Local stakeholders are interested in natural locational constraints, but also are planners who relate their design on locational constraints such as climate data on wind access, solar radiation, air-temperature distribution and time series, and water (and wind) temperatures.
The distribution system and storage constraints are mostly important to local maintenance staff and facility managers, but larger thermal storages equipment could be visible and important for inhabitants as well. Also, the level of noise of the distribution system could be of interest to inhabitants and users in the neighborhood.
When it comes to the building and facility, there are planners and architects involved. The end users or inhabitants play a limited role because they are often unknown and therefore categorized (according to building typology and use of the facility). Here, building codes have the role of defining the minimum requirements that would ensure comfortable use of the building. Involvement of planners and architects is normal, even more so in the next set of constraints that in particular is concerned with the indoor environment. Again, minimum requirements are established through building codes and standards. The building owner can decide on the level of indoor comfort, typically choosing between different levels/classifications (low, medium, high).

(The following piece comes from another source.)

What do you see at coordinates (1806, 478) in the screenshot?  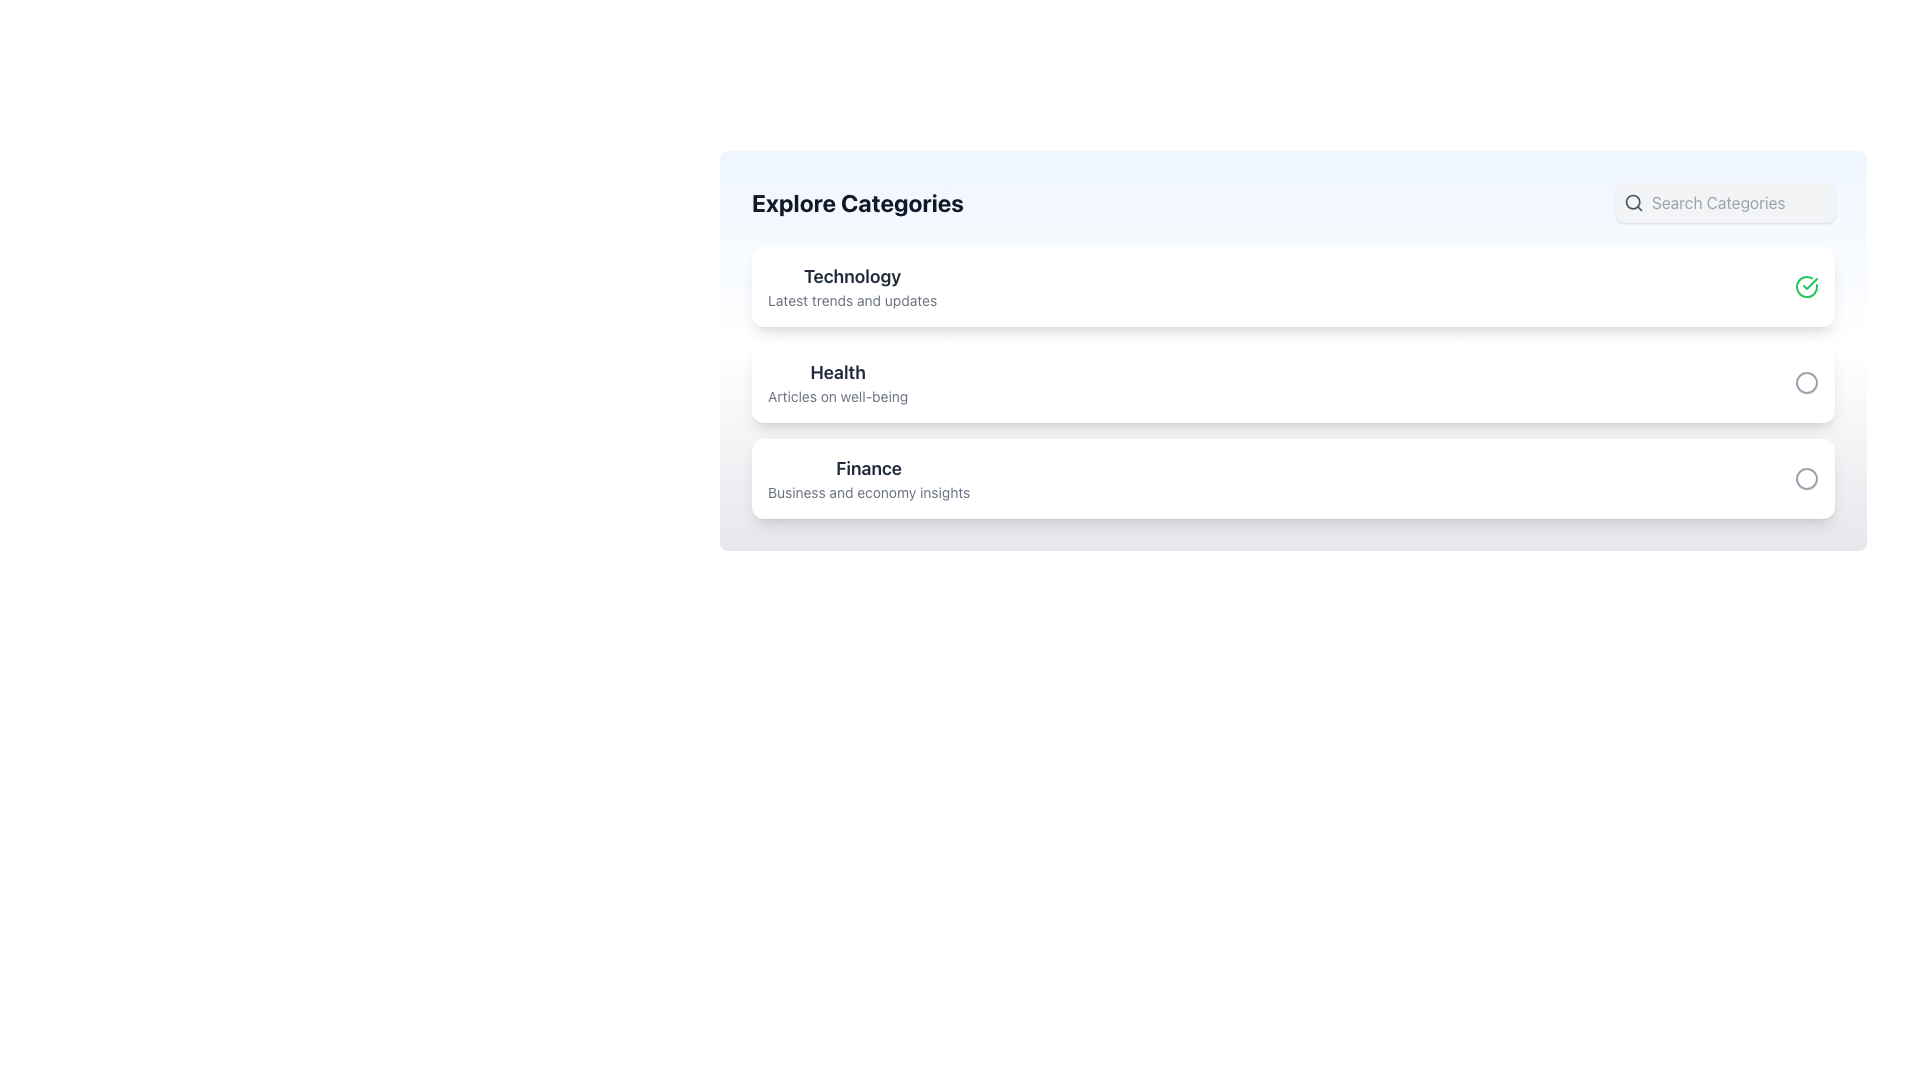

When it comes to the equipment in buildings and district systems, the technical functionality is defined in building codes and related standards. Planners and architects have the expertise to define them. However, some technologies can be chosen by the building owner or investor, e.g., if the building shall have a certain heating technology or specific façade technology.
There are different levels for applying EMP within an urban context: starting from the city level, followed by the neighborhood and then the group of buildings with their building regulations. The stakeholders involved can be framed into different categories as illustrated in Fig. 1.
Ideally, the potential reduction goals should be discussed on different levels with the relevant stakeholders in various constellations. A stakeholder forum would encourage a top-down approach, however, in some cases, a bottom-up approach seems more promising. There is the intrinsic problem that different stakeholder perspectives may result in an unclear nature of the problem since stakeholders at different levels view the problem differently. Architects and planners must rethink buildings and spaces; public authorities need to adapt organization and procedures; lawyers need to adapt legal and policy adaptation, etc. This can cause a lack of a unique problem statement and the choice of inadequate solutions for emission reduction.
Figure 2 illustrates the model by visualizing the boundaries in EMP by diagramming the top-down and bottom-up approaches for EMP on a neighborhood level. There are constraints coming from the building level, as well as from the regional level that will limit the technical possible solutions for a site-specific EMP. Various valid objectives possibly conflicting on short-to-medium terms require prioritizing (carbon-free cities; cheap affordable energy for all; regional energy self-sufficiency; job promoting energy system; fully renewable energy sources; etc.). This problem is intensified by the dynamic nature of energy planning parameters (energy price fluctuation; evolving new technologies; population growth; high urbanization rates; changing political actors and agendas etc.).
The quality of physical data is often not available, hindered by privacy and/or measurability issues. This aspect is enhanced by a vast set of technology options, uncertainties on effectiveness, and constantly evolving new solutions at different technological readiness levels.
While locational threats usually do not influence technology selections, locational resource limits, as well as the limits of existing distribution and energy storage systems, can profoundly affect technology selection.
Ambiguity in purpose leads to a lack of clarity about successful outcomes. This may lead to conflicting objectives. On the other hand, ambiguity in values prevents the clear assessment of outcomes. Different stakeholders will value sustainability criteria differently depending on their objective (societal benefits of clean energy opposed to the need for low investment costs, the “landlord- tenant” dilemma; top-down planning or bottom-up collaborative planning; etc.). Therefore, it is important that key performance indicators are introduced and that their weighted values are agreed upon at the beginning of the process.
Identified framing constraints should be evaluated as either a hard or soft constraint. If not, constraints that can be overcome may be missed and promising technologies stripped out of a final EMP solution.
On the political level, we find often unclear policy responsibilities and ambiguous values to address climate change, as well as disagreement on societal effectiveness of climate change policy. This is enhanced on the administrative level with ill-defined responsibilities, budgets and implementation procedures, no established standardized way on the definition and the monitoring and reporting of key performance indicators. On top of this, governments need to reach sustainability targets and safeguard public interest, while energy providers need to make profits and individuals need to reduce expenses.